The BM25 relevance ranking added `pdb.score(tasks.id)` to the search SELECT
and ORDER BY. ParadeDB can only compute a score for a pure-ParadeDB query
shape, so two cases produced "pq: Unsupported query shape":
1. A numeric search (e.g. "#17") OR's the ParadeDB `|||` operators with a
plain `"index" = N` equality in the same boolean group. Scoring that mixed
group is unsupported.
2. When favorites are in scope, the `project_id IN (...) OR id IN (<favorites
subquery>)` predicate is unsupported under pdb.score regardless of how the
subquery is expressed (OR or UNION) - it just was never exercised because
the ranking tests searched a single project with no favorites.
Both are now handled so each query ParadeDB scores is a supported shape:
- Numeric search runs as two arms: an exact `index = N` arm (no score, ranked
first) and a text `|||` arm scored by pdb.score DESC. The arms are merged in
Go (index matches first, deduped by task id) and paginated in memory; the
count query keeps the combined `OR index = N` predicate (no score), which is
a supported shape, so totalItems stays correct.
- The relevance arms reach favorites through a LEFT JOIN and scope on the
joined column (`rank_favorites.entity_id IS NOT NULL`) instead of an
id-IN-subquery, which ParadeDB can score.
Non-numeric (pure text) searches keep the single pdb.score-ordered query.
Non-ParadeDB databases are unchanged (no pdb.score, no ranking).
TestTaskSearchRelevanceRankingNumericIndex covers the numeric case: on
ParadeDB the exact-index task ranks first, then text matches by relevance; on
other databases it only asserts the matches are returned.
Validated against the CI-pinned ParadeDB image (paradedb 0.21.12): the full
pkg/models and pkg/webtests suites pass, including
TestTaskCollection_ReadAll/search_for_task_index and the HTTP search tests.
When ParadeDB is in use and a search is run, results now keep the current
fuzzy/OR matching but are ordered by BM25 relevance so tasks matching all
query words rank above tasks matching only some.
Details:
- ParadeDB exposes the BM25 score via pdb.score(<key_field>); Vikunja's
key_field is id, so we order by pdb.score(tasks.id) DESC, then the
existing order-by (ending in a stable tasks.id tiebreak).
- Gating: relevance ordering only applies when ParadeDB is available, a
search term is present, AND the user did not pass an explicit sort_by.

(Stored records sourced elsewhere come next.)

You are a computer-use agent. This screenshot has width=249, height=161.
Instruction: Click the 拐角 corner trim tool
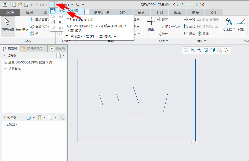coord(151,25)
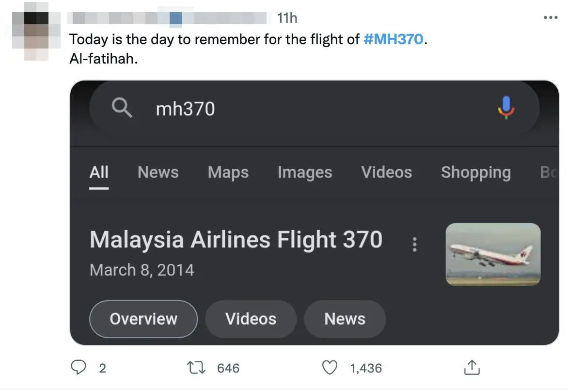The width and height of the screenshot is (568, 391).
Task: Switch to the Maps search tab
Action: (x=228, y=172)
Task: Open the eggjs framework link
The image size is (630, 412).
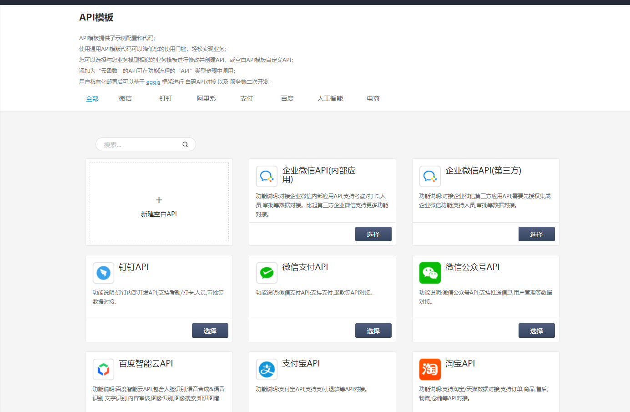Action: (153, 82)
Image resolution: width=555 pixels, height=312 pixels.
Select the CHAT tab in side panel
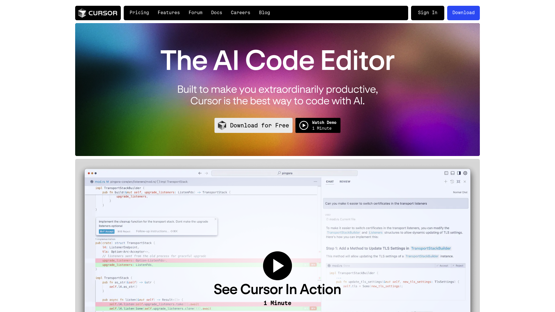(330, 181)
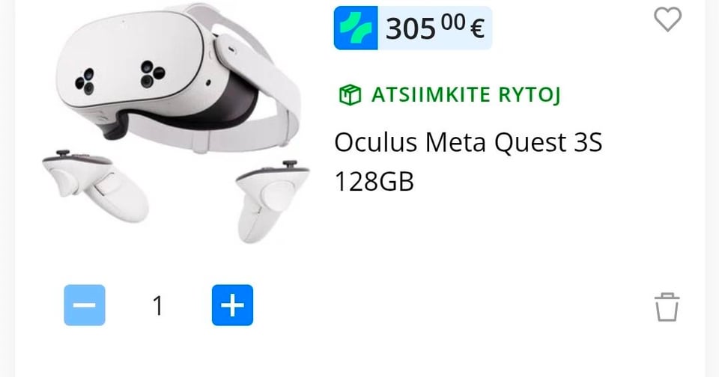
Task: Click the 305 price amount
Action: 410,29
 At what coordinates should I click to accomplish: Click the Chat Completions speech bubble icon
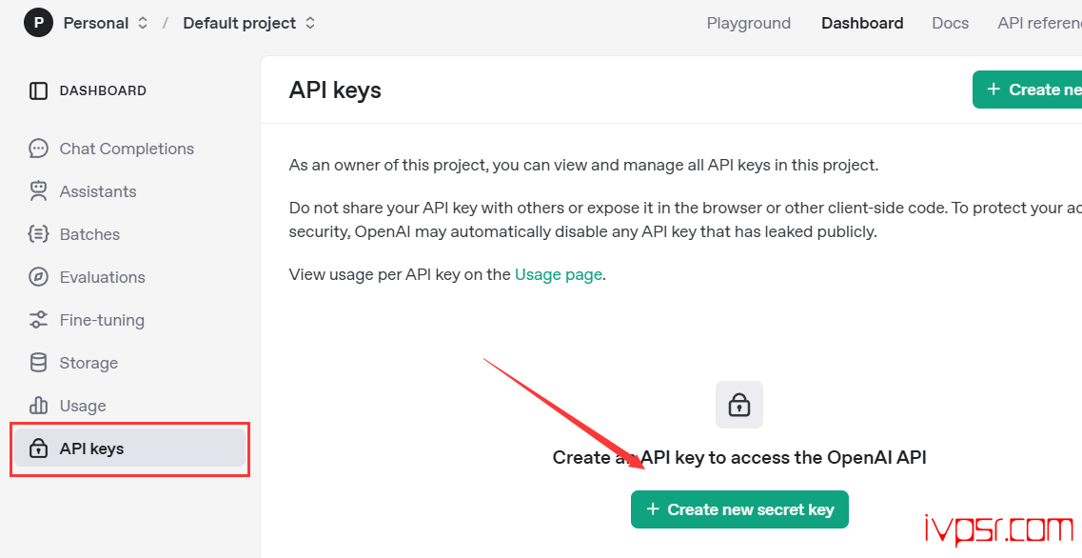[x=39, y=149]
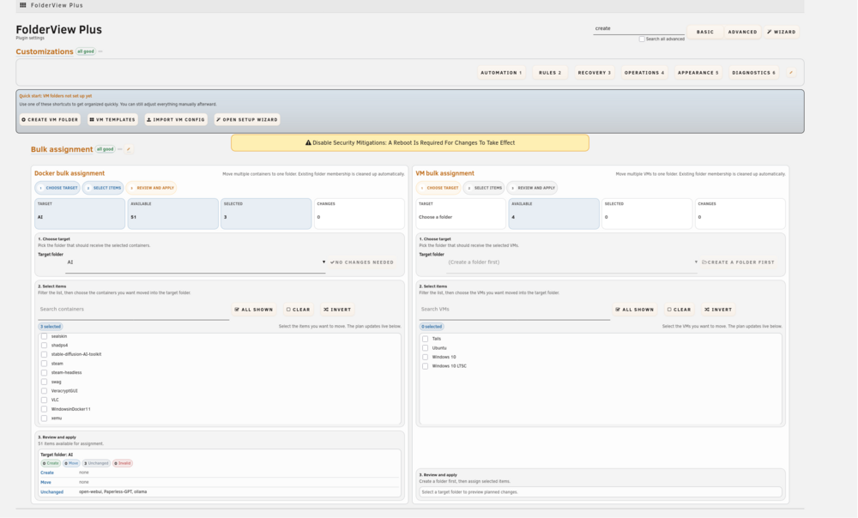Screen dimensions: 858x518
Task: Tick the Windows 10 LTSC VM checkbox
Action: pyautogui.click(x=426, y=366)
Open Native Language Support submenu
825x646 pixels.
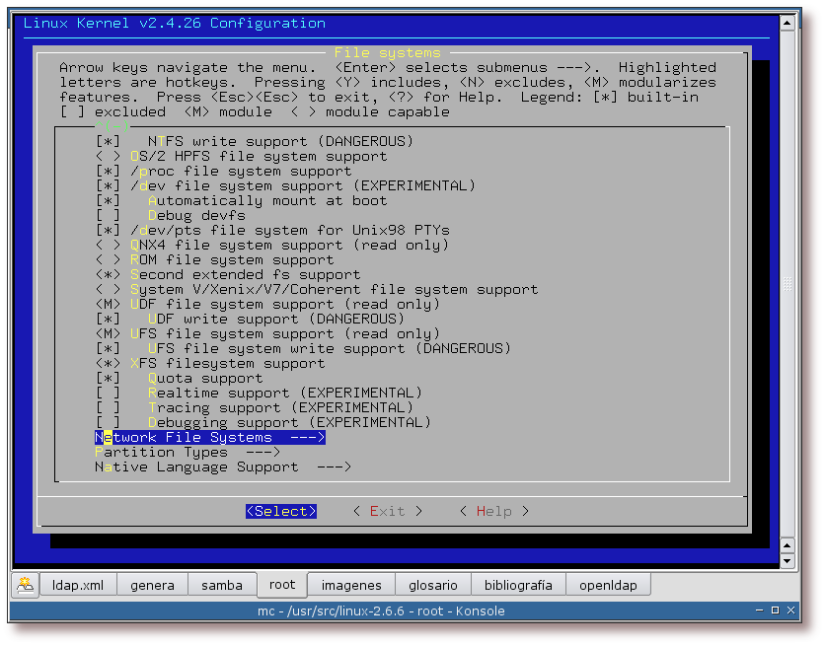[x=223, y=467]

An explicit user sort still wins; relevance only replaces the default
(id / position) sort.
- DISTINCT requires every ORDER BY expression to appear in the SELECT
list, so pdb.score(tasks.id) is added to the selected columns too (for
both the plain and task_positions-join query shapes). Because xorm's
Distinct() quotes each column and corrupts the function call, the
ranking path uses Select(rawColumns).Distinct() instead.
- ParadeDB-only by nature: pdb.score is invalid SQL on sqlite, mysql and
plain postgres, so those paths are completely unchanged.
A test (TestTaskSearchRelevanceRanking) creates a task matching all query
words plus tasks matching only one, then searches a multi-word query. On
ParadeDB it asserts the all-words task ranks first; on other databases it
only asserts the matching tasks are returned, so it stays green across the
whole CI database matrix. The CI ParadeDB matrix entry exercises the
ranking assertion.
Follow-up (not in this change): boosting results where the words appear in
order / in close proximity above plain all-words matches.
Fixes#2690